Data for analysis
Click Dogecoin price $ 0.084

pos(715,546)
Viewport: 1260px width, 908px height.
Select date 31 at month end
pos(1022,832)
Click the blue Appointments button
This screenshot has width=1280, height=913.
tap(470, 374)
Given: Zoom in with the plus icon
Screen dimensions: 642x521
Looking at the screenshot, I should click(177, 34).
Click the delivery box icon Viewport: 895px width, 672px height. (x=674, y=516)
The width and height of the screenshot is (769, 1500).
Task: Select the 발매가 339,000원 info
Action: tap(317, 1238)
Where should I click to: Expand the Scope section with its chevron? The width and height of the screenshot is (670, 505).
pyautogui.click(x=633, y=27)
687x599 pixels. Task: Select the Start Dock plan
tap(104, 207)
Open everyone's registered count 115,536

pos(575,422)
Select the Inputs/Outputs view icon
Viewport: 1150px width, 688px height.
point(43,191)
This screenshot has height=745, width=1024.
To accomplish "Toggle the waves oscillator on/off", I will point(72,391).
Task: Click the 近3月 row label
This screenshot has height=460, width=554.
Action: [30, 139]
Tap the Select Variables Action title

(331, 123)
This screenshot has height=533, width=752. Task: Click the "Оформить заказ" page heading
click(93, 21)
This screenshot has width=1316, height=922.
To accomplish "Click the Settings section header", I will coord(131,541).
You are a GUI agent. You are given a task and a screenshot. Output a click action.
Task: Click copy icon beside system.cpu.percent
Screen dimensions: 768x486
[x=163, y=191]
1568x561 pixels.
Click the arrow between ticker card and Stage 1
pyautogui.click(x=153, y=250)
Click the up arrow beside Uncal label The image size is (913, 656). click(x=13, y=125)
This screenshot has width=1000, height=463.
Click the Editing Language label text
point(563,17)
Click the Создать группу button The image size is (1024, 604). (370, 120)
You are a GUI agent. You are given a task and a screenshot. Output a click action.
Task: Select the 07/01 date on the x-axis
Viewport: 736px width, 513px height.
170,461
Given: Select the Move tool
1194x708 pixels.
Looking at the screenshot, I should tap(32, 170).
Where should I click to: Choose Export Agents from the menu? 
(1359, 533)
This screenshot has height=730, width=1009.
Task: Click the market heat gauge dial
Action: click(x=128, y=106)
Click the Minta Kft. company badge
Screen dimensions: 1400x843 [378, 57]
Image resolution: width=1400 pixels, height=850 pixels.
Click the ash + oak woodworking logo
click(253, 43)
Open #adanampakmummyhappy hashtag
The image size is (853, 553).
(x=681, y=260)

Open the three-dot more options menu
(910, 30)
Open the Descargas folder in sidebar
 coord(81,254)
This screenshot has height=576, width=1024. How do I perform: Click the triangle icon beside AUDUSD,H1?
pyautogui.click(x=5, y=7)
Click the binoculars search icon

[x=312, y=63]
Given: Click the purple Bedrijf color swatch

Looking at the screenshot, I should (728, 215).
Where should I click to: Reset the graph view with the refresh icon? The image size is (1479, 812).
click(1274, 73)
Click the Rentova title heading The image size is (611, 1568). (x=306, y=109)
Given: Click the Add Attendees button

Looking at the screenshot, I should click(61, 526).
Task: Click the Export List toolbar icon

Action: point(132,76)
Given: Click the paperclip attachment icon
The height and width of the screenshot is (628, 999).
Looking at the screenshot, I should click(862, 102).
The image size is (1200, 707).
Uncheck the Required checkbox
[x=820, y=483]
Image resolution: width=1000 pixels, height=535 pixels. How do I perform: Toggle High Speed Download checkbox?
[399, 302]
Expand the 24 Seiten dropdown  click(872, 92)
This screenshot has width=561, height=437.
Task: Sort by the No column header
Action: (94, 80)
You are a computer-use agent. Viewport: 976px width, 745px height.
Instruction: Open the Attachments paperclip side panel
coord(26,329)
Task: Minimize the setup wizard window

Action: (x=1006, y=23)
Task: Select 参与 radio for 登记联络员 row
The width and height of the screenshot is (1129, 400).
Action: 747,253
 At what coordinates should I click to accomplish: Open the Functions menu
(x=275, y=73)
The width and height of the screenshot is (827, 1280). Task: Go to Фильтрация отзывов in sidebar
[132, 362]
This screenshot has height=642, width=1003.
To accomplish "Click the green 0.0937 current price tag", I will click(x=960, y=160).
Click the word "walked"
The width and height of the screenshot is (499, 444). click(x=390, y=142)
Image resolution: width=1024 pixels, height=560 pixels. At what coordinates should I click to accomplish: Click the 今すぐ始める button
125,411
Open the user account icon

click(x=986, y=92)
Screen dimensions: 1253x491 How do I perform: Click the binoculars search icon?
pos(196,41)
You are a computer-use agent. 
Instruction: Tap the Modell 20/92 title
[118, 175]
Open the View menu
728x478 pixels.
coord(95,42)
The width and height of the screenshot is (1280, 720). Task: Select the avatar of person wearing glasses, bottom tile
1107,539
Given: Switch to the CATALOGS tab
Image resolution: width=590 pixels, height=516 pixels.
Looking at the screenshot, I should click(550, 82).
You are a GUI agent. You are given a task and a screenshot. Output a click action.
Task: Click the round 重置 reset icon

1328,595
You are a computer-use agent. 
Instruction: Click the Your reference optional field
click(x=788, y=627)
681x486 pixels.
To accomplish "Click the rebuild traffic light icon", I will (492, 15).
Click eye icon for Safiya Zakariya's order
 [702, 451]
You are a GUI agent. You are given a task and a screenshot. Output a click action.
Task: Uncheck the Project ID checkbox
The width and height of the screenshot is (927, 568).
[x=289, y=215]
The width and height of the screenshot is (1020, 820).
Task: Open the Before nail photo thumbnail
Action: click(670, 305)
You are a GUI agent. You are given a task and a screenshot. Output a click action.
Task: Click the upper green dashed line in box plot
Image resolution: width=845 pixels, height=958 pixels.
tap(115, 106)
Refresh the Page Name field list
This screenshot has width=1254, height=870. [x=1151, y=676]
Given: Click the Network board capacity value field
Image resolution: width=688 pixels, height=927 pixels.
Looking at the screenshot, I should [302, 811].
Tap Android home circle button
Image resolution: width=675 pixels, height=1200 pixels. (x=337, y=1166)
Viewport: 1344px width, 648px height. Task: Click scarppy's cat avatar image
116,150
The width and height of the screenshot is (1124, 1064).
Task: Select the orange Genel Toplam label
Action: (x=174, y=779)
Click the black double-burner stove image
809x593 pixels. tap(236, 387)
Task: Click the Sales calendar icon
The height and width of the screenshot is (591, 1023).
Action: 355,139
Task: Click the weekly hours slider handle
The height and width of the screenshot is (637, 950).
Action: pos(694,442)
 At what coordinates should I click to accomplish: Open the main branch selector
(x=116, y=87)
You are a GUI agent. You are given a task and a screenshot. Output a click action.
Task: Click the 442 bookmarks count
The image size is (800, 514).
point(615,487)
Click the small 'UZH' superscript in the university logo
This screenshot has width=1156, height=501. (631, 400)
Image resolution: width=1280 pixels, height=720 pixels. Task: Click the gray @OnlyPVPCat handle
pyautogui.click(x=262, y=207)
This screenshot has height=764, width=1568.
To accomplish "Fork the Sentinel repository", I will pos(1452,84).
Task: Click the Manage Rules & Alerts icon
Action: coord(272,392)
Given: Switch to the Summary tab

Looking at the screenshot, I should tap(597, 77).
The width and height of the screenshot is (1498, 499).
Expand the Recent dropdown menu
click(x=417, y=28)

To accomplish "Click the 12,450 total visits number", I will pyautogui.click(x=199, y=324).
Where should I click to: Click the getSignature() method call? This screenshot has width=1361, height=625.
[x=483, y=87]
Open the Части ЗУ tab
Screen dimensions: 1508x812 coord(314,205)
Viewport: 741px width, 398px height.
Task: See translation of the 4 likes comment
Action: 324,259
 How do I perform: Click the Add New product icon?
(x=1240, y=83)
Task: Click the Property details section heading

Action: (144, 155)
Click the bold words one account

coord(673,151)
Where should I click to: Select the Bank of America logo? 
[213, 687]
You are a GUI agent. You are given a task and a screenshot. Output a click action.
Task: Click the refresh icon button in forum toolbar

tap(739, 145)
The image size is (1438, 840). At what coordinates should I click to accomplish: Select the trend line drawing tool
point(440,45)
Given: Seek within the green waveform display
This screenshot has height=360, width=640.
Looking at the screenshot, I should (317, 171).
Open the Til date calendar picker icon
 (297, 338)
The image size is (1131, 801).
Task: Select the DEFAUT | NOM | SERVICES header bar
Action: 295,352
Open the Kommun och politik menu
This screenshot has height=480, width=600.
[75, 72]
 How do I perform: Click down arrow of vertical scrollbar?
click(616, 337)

Activity
Check each line in the data for the word "green", then report only how many lines contain it.

Answer box
3